Saved entries
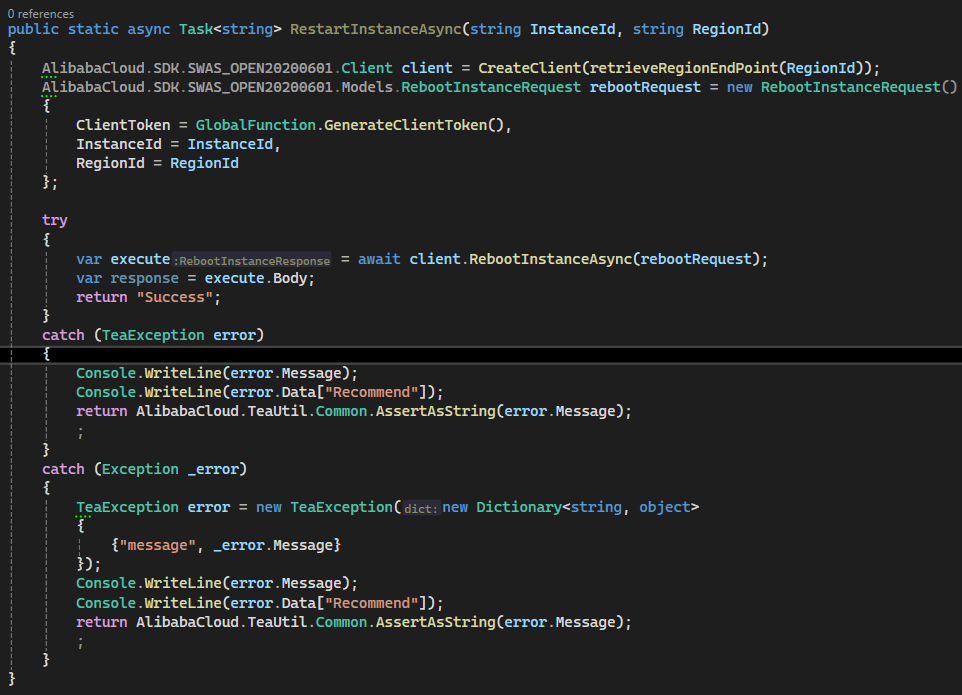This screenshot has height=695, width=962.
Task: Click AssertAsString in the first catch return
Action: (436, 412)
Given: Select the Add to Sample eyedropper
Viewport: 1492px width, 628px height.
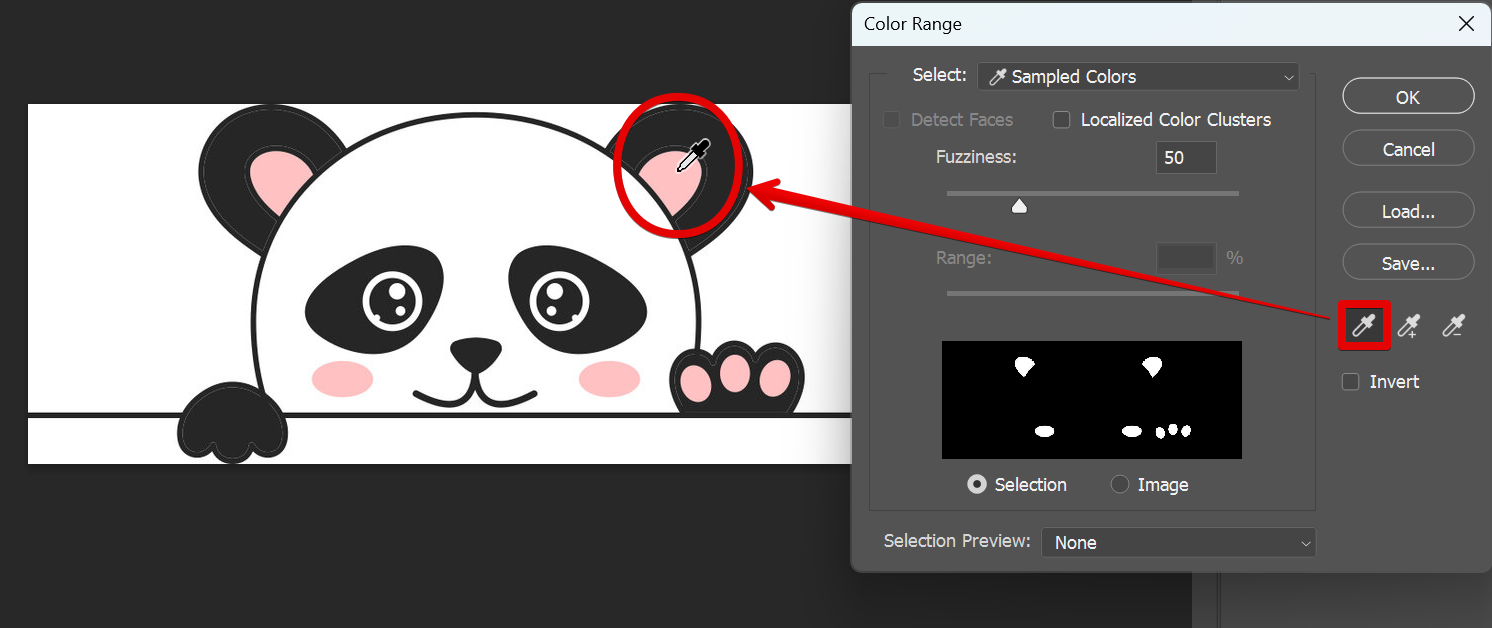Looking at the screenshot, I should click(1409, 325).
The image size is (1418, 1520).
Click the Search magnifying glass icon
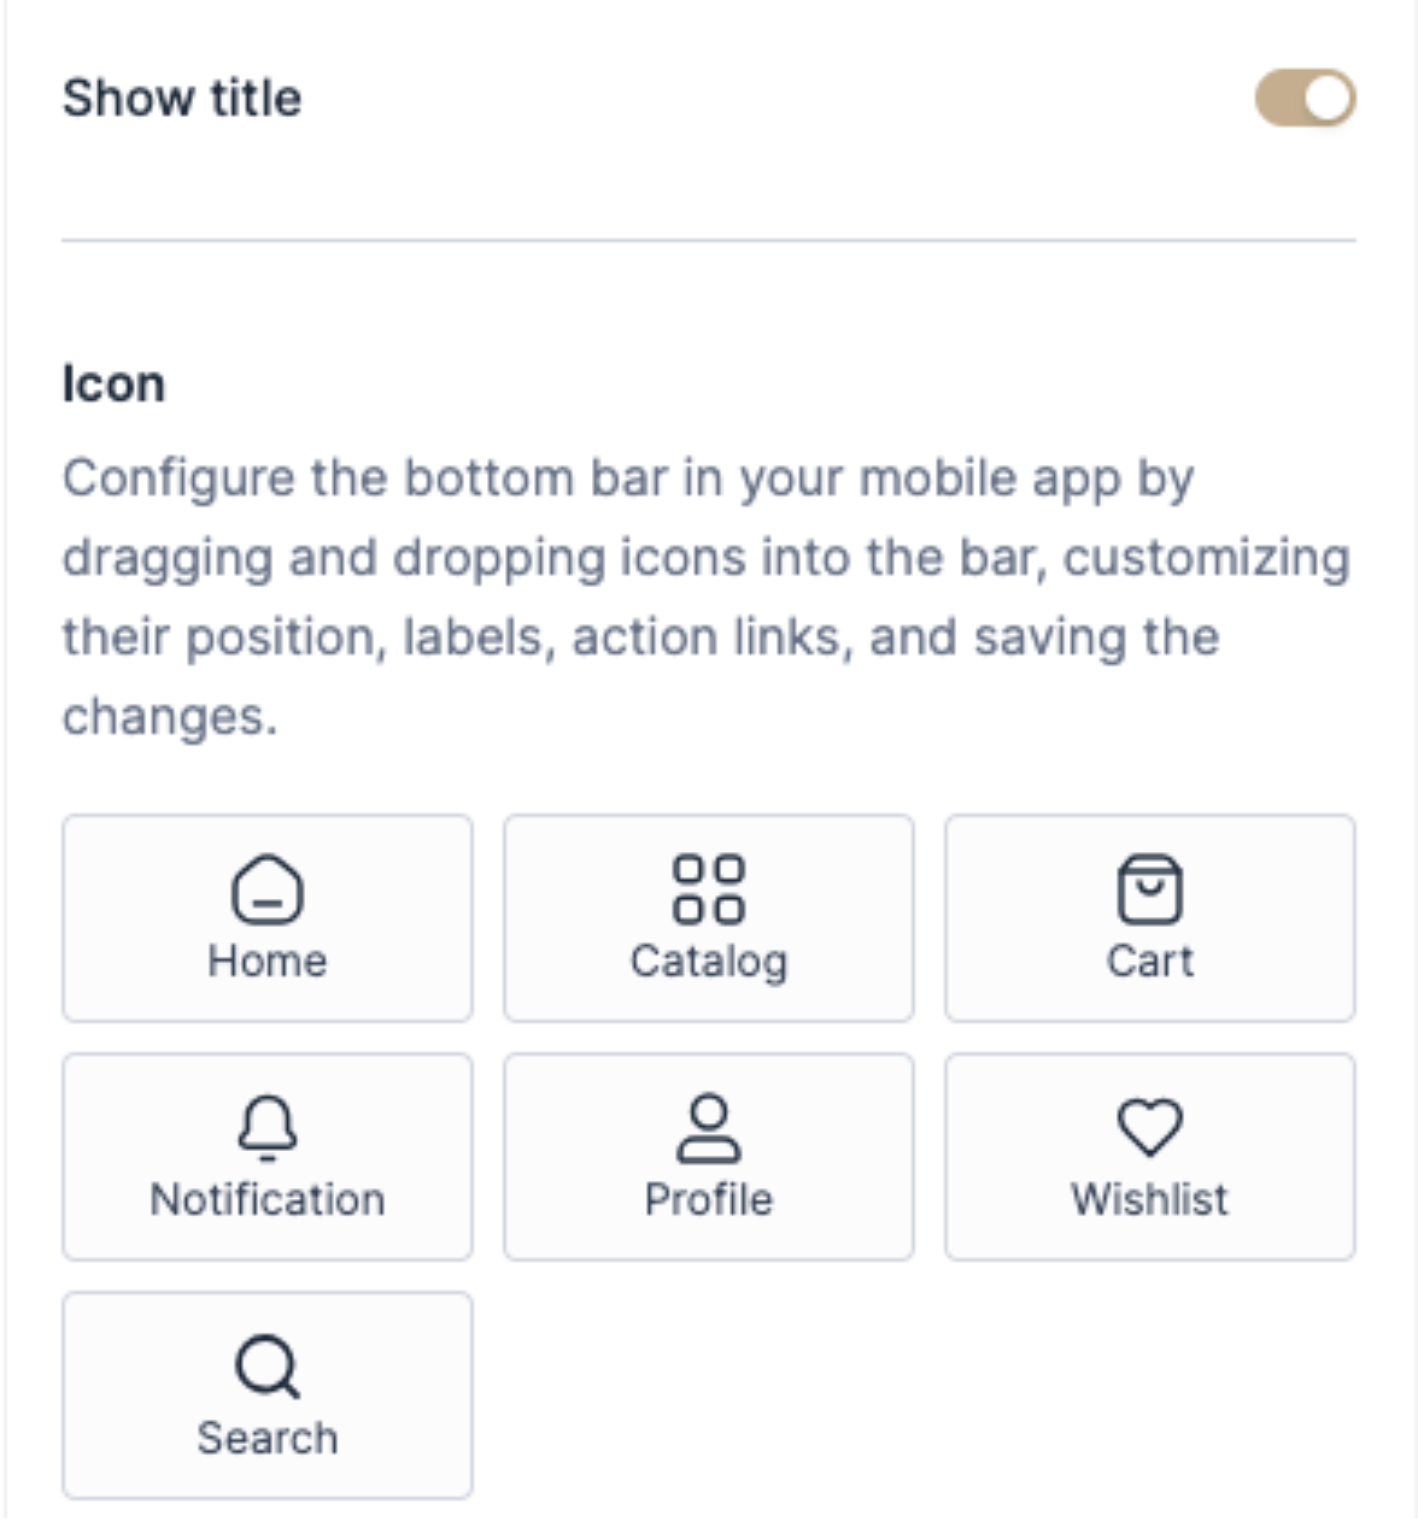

_Description of the task_
Copy exactly the lines that run from the one containing "The image size is (1418, 1520)." to the last line of the records, both included, and leave out every picture.

_Solution to this problem_
The image size is (1418, 1520).
Click the Search magnifying glass icon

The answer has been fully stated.